Probe must be protected
From firing top law enforcers to co-opting members of the House Intelligence Committee, President Trump’s determination to obstruct any investigation of his relationship with Russia has hardly been cloaked in mystery. Now he has warned Congress that his assault on those who would seek truth and enforce the law might extend to Special Counsel Robert Mueller, presaging a confrontation with echoes of Watergate.
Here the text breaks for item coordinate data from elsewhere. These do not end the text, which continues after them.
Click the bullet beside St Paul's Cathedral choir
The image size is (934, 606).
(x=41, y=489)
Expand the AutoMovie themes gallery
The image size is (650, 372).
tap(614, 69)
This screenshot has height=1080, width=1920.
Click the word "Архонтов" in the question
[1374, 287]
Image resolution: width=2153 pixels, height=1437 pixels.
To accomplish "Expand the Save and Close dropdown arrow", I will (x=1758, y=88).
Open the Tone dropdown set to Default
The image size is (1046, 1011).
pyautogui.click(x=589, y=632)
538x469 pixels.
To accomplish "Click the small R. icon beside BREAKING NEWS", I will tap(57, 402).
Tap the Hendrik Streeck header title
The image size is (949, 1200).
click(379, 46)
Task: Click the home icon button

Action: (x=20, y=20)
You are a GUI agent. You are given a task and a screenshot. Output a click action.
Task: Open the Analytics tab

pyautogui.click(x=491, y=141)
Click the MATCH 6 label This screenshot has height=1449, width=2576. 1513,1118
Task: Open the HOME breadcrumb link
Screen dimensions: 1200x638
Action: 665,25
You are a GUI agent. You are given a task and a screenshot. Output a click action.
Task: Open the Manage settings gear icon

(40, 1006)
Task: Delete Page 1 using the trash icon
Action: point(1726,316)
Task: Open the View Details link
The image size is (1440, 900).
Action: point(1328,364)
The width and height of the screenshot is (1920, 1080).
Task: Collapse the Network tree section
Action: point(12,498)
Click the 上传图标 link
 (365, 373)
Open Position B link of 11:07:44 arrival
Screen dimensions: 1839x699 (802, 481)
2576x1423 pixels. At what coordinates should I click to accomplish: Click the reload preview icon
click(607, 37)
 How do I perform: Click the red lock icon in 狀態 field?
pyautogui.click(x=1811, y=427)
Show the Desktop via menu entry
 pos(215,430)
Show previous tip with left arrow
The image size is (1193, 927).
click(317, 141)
Trump explicitly attacked Mueller, his team and his investigation for the first time in a weekend Twitter outburst that closely followed his lawyer’s call to end the special counsel’s probe. He also heaped further derision on the FBI’s former director and deputy director, James Comey and Andrew McCabe, a day after McCabe’s vindictive dismissal hours shy of retirement eligibility.
It was Comey’s firing last year, and Trump’s acknowledgment of his pique over the Russia inquiry, that precipitated Mueller’s appointment by Deputy Attorney General Rod Rosenstein. Firing Mueller, which Trump has reportedly considered before, could mean getting rid of Rosenstein — and possibly others — in a reprise of Richard Nixon’s Saturday Night Massacre.
Perhaps to lay the groundwork for such a desperate course, Trump is smearing the investigators as partisan witch-hunters. In fact, Mueller, Comey and McCabe are all Republicans, and the internal investigation used as a pretext to can McCabe concerned disclosure to the press of details about the FBI’s Clinton Foundation probe. Likewise, Comey’s damaging campaign-season revelations about the federal inquiry into Hillary Clinton’s emails belie Trump’s narrative of a conspiracy against him.
It is reassuring that several prominent Republican lawmakers have warned Trump away from Mueller but less so that they have neglected legislation to protect the probe. Judging by the president’s words and deeds so far, Congress can either act to head off a constitutional crisis or wait for one to unfold.